RECORDS PROVIDED:
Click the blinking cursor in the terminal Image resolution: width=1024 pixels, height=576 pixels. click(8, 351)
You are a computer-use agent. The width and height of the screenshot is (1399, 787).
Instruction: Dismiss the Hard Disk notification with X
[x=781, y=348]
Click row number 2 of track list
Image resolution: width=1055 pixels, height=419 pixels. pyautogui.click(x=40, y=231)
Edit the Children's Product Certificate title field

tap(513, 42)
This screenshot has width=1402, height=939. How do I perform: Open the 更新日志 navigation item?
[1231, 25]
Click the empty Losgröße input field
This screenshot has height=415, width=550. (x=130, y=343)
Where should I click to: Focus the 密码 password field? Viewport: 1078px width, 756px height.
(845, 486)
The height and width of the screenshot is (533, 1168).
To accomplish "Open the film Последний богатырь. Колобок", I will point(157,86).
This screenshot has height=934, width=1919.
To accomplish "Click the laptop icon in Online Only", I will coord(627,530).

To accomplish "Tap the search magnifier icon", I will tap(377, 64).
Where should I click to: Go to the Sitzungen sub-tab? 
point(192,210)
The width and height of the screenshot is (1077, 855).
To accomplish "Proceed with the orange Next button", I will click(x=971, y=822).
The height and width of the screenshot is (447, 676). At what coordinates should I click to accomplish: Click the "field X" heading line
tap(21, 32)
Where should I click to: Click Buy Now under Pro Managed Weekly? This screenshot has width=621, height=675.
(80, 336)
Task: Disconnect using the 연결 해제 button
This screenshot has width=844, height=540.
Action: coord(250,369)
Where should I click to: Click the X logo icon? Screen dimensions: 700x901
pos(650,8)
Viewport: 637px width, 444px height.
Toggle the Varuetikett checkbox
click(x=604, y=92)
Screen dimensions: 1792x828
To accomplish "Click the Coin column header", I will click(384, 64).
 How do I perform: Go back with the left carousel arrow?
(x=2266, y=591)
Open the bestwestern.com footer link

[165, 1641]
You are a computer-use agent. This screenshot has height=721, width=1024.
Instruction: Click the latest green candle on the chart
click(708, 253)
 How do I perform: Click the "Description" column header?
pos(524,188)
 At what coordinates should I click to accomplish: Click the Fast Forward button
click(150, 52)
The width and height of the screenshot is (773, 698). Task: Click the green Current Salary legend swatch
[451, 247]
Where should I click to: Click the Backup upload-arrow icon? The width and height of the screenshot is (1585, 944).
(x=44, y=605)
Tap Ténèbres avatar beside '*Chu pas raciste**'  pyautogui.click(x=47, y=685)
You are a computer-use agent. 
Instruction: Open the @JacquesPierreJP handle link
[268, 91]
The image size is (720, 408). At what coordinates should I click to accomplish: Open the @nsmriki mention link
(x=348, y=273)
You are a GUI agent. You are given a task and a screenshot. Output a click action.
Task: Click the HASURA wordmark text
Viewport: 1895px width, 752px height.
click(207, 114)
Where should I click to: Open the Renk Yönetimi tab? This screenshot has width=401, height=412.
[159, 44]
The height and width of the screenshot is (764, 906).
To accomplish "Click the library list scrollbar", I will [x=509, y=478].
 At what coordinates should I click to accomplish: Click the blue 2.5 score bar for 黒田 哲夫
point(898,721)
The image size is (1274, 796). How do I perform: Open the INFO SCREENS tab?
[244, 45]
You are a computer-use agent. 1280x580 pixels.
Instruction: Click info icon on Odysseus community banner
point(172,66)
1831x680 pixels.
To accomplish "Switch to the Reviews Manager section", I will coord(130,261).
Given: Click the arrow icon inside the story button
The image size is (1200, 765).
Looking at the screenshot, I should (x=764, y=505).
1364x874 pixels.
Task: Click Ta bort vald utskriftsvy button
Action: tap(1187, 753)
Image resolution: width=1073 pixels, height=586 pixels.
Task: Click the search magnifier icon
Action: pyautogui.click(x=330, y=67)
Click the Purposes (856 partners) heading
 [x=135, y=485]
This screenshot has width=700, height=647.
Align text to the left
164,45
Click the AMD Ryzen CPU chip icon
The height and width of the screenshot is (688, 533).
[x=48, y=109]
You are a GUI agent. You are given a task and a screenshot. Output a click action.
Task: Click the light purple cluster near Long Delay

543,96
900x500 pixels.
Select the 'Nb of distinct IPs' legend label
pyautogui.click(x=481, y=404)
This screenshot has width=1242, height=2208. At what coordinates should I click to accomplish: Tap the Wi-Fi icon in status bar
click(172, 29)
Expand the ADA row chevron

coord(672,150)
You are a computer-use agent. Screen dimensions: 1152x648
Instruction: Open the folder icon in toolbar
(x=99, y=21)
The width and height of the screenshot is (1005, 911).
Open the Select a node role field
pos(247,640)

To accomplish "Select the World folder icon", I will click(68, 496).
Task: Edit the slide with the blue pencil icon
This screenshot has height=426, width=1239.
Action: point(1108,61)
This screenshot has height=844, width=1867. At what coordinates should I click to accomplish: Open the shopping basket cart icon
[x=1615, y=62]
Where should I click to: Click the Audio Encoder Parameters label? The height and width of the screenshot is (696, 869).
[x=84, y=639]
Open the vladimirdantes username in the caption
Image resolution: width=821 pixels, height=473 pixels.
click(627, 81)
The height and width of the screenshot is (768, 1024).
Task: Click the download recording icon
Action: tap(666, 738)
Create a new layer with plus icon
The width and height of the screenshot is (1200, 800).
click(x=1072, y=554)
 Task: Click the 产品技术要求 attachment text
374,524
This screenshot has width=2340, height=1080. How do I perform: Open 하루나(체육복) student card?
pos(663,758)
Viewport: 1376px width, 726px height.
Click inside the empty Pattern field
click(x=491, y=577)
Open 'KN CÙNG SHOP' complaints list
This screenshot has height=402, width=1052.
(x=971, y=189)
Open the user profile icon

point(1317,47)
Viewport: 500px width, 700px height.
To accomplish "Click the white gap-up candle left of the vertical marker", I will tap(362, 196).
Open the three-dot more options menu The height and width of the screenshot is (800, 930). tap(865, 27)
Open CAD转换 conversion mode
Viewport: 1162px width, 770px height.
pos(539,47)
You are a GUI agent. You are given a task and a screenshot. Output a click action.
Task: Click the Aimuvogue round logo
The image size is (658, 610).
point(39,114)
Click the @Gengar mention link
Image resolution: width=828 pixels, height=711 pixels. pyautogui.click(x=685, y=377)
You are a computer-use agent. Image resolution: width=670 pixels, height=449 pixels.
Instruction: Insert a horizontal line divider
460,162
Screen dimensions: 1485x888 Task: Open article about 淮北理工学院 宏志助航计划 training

EXERCISE AIM:
Only lines that contain "agent" are needed, so copy each of them from the data.

SOLUTION BELOW:
You are a computer-use agent. The width and height of the screenshot is (1399, 787).
You are a computer-use agent. This screenshot has height=721, width=1024.
You are a computer-use agent. 
You are a GUI agent. You are given a task and a screenshot. Output a click action.
You are a computer-use agent. 1280x580 pixels.
You are a GUI agent. You are given a task and a screenshot. Output a click action.
You are a computer-use agent. Screen dimensions: 1152x648
You are a GUI agent. You are given a task and a screenshot. Output a click action.
You are a computer-use agent. Image resolution: width=670 pixels, height=449 pixels.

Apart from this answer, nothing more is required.